# This weekend I'd work for free



## The Doctor's Companion (5 Apr 2013)

There's a dozen VIP's at my work this weekend. Experts in their field, you could call them.
They arrived today, but I had no real reason to interact with them so I did the polite staring instead.
I really wanted to ask my boss if I could stick around this weekend for free, but my boss has a boss and that boss has another boss and tbh I couldn't think of a reason good enough to sway so many bosses.
So now I'll just have to sit at home and be heartbroken about not getting to engage and learn and interact. I really feel I'm missing out


----------



## Nathaniel Whiteside (5 Apr 2013)

I didn't catch what you mean  whats a dusin VIP?


----------



## The Doctor's Companion (5 Apr 2013)

smart ass 
Leave my spelling alone! It never hurt anyone, just caused slight confusion.


----------



## Stu Worrall (5 Apr 2013)

You're not in Denmark are you?


----------



## The Doctor's Companion (5 Apr 2013)

stuworrall said:


> New You're not in Denmark are you?


Now why would you think that, I was really trying to be so secret...


----------



## Stu Worrall (5 Apr 2013)

You should have said hello


----------



## The Doctor's Companion (5 Apr 2013)

And engage in actual conversation?  j/k.
We actually get a few `experts´ in every now and then. I try not to get to fangirlish though. After all we're all in the same business.


----------



## Stu Worrall (5 Apr 2013)

You should have said hello as we'd haved loved to chatted. Where did we see you?


----------



## The Doctor's Companion (5 Apr 2013)

I don't know, Stu. You probably all stared at me while Lars was showing you around, although I did try to be super covert. Just like I tried with this thread, but that didn't work out so well... My boss is going to tease me to hell on Monday.


----------



## The Doctor's Companion (5 Apr 2013)

Btw I would have loved to say hi and obviously I would have loved to get to hang out with you guys and see you work.


----------



## Stu Worrall (5 Apr 2013)

I'm sure they will be fine with you   (were you with the rockwool?) 

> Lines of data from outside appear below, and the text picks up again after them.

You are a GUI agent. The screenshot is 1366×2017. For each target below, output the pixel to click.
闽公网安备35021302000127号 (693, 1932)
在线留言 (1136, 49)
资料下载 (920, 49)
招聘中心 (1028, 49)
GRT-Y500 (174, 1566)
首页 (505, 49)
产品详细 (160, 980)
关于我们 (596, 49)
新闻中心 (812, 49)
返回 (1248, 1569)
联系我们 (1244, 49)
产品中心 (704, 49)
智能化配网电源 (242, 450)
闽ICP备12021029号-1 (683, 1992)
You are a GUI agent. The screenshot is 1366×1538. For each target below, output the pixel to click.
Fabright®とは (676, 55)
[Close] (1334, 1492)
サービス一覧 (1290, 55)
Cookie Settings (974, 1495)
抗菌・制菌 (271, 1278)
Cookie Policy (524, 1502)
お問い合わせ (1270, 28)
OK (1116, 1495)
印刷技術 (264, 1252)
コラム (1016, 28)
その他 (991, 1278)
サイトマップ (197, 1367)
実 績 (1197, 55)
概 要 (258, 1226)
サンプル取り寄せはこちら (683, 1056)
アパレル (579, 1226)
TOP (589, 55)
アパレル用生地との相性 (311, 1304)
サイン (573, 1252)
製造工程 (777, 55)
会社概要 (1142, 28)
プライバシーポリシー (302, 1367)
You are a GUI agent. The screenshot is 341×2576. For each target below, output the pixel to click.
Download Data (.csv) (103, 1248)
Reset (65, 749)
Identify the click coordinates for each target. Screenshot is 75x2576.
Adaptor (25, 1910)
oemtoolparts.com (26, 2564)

Everyone at tropica have been really nice to us and we setup some great looking tanks this afternoon. Was great to have a tour of the factory too!


----------



## The Doctor's Companion (5 Apr 2013)

I'll have the pleasure of cleaning those tanks in the future  Have great fun the rest of your stay!


----------



## Mick.Dk (6 Apr 2013)

I bet your "boss" doesn't even know about this thread


----------



## The Doctor's Companion (6 Apr 2013)

I can't see how he'd ever find it, except for the fact that Stu wrote `tropica´ above.​


----------



## Mick.Dk (6 Apr 2013)

*lol* You're propably safe, then........


----------



## Ian Holdich (6 Apr 2013)

I want to live in the moss tent. In the corner will do.


----------



## The Doctor's Companion (6 Apr 2013)

For the crisp green colours or the moist heat?


----------



## Ian Holdich (6 Apr 2013)

Just because I love moss. It's a moss growers dream!


----------



## Tony Swinney (6 Apr 2013)

That moss is a sight to behold !  Its a shame we didn't get to talk with you DC - we had a pretty tight schedule over the two days, but I hope when we come back we can meet with more of you and chat.
Tony


----------



## The Doctor's Companion (6 Apr 2013)

I'm sure it'd be a pleasure


----------



## LondonDragon (8 Apr 2013)

Don't let the boss find out or you might end up working every weekend for free


----------



## NatureBoy (8 Apr 2013)

What's all this? UKAPS Illuminati secret meetings in moss tents? what's going on?


----------



## The Doctor's Companion (8 Apr 2013)

LondonDragon said:


> Don't let the boss find out or you might end up working every weekend for free



There's no risk of that. He's not that technical...


----------



## Ian Holdich (8 Apr 2013)

NatureBoy said:


> What's all this? UKAPS Illuminati secret meetings in moss tents? what's going on?



There was a meeting at tropica, individuals were chosen by tropica. There was individuals from all over Europe, to represent aquascaping and other stuff. The uk was represented by a few from ukaps. As I say these individuals were chosen by tropica. Dan Crawford will be starting a thread shortly with pics and stuff.


----------